Liver cirrhosis is a leading cause of death worldwide and is associated with conditions such as obesity, non-alcoholic fatty liver disease (NAFLD), non-alcoholic steatohepatitis (NASH), and hepatitis infections.
To determine the potential effects of the drugs, the authors examined gastric acid suppression in mouse models of alcoholic liver disease, NAFLD, and NASH through a PPI or genetic editing. The investigators then sequenced the animals’ gut microbiomes through stool samples.
Notably, mice whose gastric acid was suppressed developed changes in their gut microbiome, according to the study.
“We found that the absence of gastric acid promotes growth of Enterococcus
bacteria in the intestines and translocation to the liver, where they exacerbate inflammation and worsen chronic liver disease,” Dr Schnabl said.
The authors discovered that the changes in the gut microbiome promoted liver inflammation and injury, which increased progression of the diseases, according to the study.
To prove that the bacteria
worsened liver disease, the authors also introduced Enterococcus faecalis
in normal mice to model an overgrowth of it. They discovered that introducing the bacteria was enough to induce or worsen liver disease.
The association between PPI use and alcoholic liver disease was investigated among 4830 patients with alcohol misuse disorder. Stool samples revealed that patients had increased levels of Enterococcus.
The investigators discovered that the 10-year risk of alcoholic liver disease was 20.7% for active PPI users and 12.4% for non-users, according to the study.
These findings suggest that there is a link between PPI use among patients with alcohol use disorder and liver disease; however, there may be other factors at play that may skew the study results, according to the authors.
“Our findings indicate that the recent rise in use of gastric acid-suppressing medications might have contributed to the increased incidence of chronic liver disease,” Dr Schnabl said. “Although obesity and alcohol use predispose a person to acid reflux requiring antacid medication, many patients with chronic liver disease take gastric acid suppressive medications without appropriate indication. We believe clinicians should consider withholding medications that suppress gastric acid unless there is a strong medical indication.”

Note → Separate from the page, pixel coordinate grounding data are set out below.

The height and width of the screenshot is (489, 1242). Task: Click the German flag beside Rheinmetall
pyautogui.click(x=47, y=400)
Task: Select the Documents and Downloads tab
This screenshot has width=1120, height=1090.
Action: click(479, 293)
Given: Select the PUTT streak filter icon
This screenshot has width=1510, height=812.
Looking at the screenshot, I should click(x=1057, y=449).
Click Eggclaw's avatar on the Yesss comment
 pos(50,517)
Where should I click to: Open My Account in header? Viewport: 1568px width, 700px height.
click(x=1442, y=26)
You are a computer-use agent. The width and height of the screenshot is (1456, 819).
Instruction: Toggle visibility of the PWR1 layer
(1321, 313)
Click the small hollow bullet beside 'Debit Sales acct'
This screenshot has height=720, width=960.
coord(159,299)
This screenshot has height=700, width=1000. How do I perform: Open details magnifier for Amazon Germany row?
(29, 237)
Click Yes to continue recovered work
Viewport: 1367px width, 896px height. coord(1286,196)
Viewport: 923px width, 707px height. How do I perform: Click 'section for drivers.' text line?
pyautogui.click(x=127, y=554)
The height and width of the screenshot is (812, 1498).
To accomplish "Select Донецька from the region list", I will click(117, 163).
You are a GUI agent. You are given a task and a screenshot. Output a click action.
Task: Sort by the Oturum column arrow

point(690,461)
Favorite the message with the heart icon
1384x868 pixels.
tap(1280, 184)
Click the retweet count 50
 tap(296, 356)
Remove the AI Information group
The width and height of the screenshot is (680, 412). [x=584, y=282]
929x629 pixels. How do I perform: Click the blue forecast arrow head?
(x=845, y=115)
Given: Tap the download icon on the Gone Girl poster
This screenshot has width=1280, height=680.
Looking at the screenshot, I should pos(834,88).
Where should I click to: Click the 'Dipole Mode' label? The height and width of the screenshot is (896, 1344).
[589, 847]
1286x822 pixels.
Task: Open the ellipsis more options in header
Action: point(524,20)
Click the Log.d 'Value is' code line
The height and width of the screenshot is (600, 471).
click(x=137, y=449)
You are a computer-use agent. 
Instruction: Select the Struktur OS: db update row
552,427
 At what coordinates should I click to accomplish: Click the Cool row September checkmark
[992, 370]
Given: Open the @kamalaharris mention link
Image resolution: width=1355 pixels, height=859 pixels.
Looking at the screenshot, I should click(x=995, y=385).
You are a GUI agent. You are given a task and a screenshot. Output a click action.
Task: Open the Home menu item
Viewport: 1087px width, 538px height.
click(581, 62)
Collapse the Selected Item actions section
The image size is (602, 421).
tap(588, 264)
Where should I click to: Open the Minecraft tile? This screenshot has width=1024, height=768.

While there are other drugs that suppress gastric acid, the authors report that these drugs may come with similar consequences. Non-pharmacological approaches may be an effective and safe way to reduce heartburn, including weight loss and lowering intake of alcohol, caffeine, and fatty and spicy foods, according to the study.
The authors hypothesize that the new findings may lead to novel ways to control gastric acid without increasing the risk of liver injury.
“We might someday be able to manipulate the gut microbiome, and in particular Enterococcus faecalis,
to attenuate alcohol-related liver disease associated with gastric acid suppression,” Dr Schnabl said.